We are Using Windows Server 2008 R2. 
I have set Weekly Automatic Full Backup Scheduled on Network Location but facing one Problem We can't get Backup Success and Getting below Error.

:-A Volume Shadow Copy Service Operation Failed. Detail :- The Volume Shadow Copy Operation Failed With error : 0X800423F4

Please Give me Perfect way for same.

:wave:


----------



## Jay_JWLH (Apr 30, 2008)

Open up Services. Is Volume Shadow Copy on Manual, or anything else other than Disabled? This is important.

Has the backup managed to complete at least one time already?

Is the network location using the FAT32 disk format, or something else like exFAT or NTFS? Remember that FAT32 can't hold file sizes larger than 4GB, so any attempt to copy the file over to the network location will fail once it reaches that point. I've faced this problem before with a NAS, and the lack of information given from the NAS is frustrating until you figure it out for yourself.


----------



## windowsfrm (Jul 21, 2011)

Thanks You Jay_JWLH 

(1)Volume Shadow Copy Service is on Manual Mode so it is a Problem and can i Change to Manual Mode to Automatic.
(2) yes we have a taken already backup at before.
(3)Partition Type is NTFS.

ray:


----------



## Wand3r3r (Sep 17, 2010)

Might want to start with some basics like make sure your AD is correct and ntfs is correct.

For AD use this
Dcdiag

For ntfs do a chkdsk /r on each volume.
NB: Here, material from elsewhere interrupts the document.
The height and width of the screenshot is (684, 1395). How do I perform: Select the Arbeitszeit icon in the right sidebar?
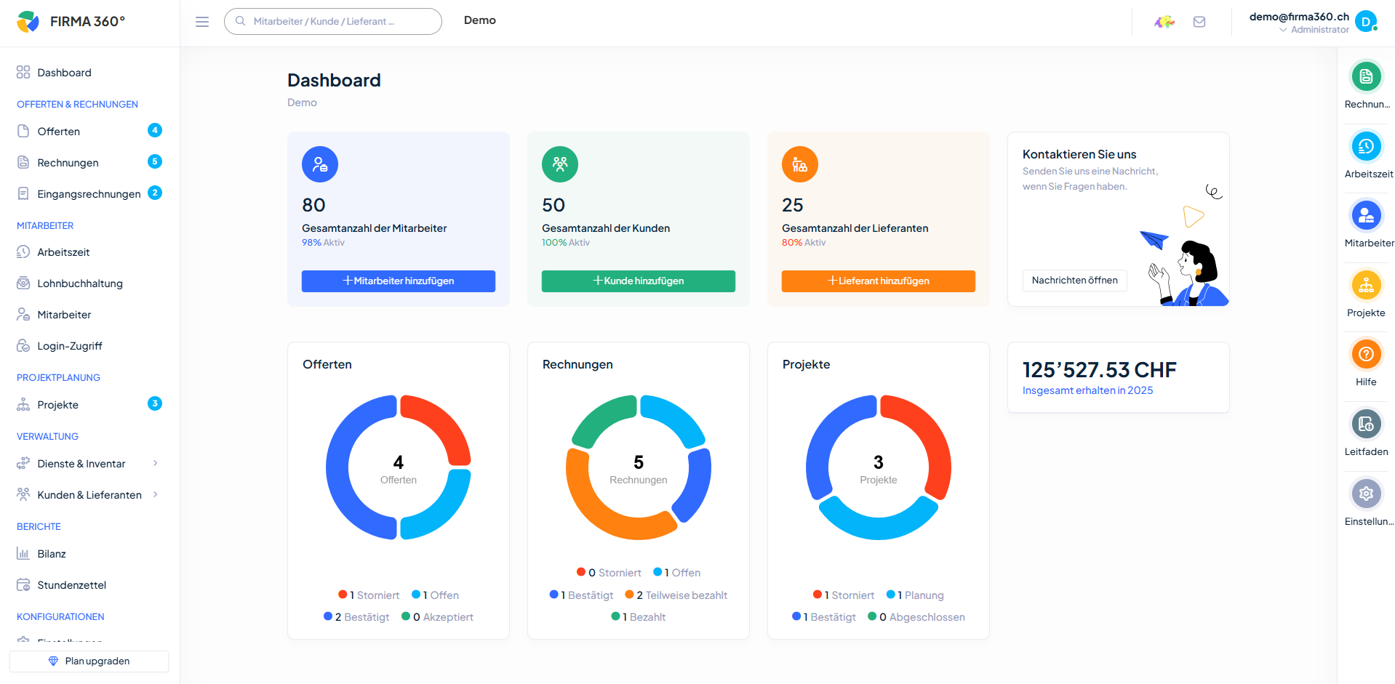(1366, 146)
There is a small risk of data loss but that is the only way you can correct file table errors.

Check your event viewer logs for clues.

This was a pretty good lead but I don't know if your situation fits the criteria
Error returned while creating the volume shadow copy:800423f4 - Small Business Server


----------



## windowsfrm (Jul 21, 2011)

Thanks You i Will Try later


----------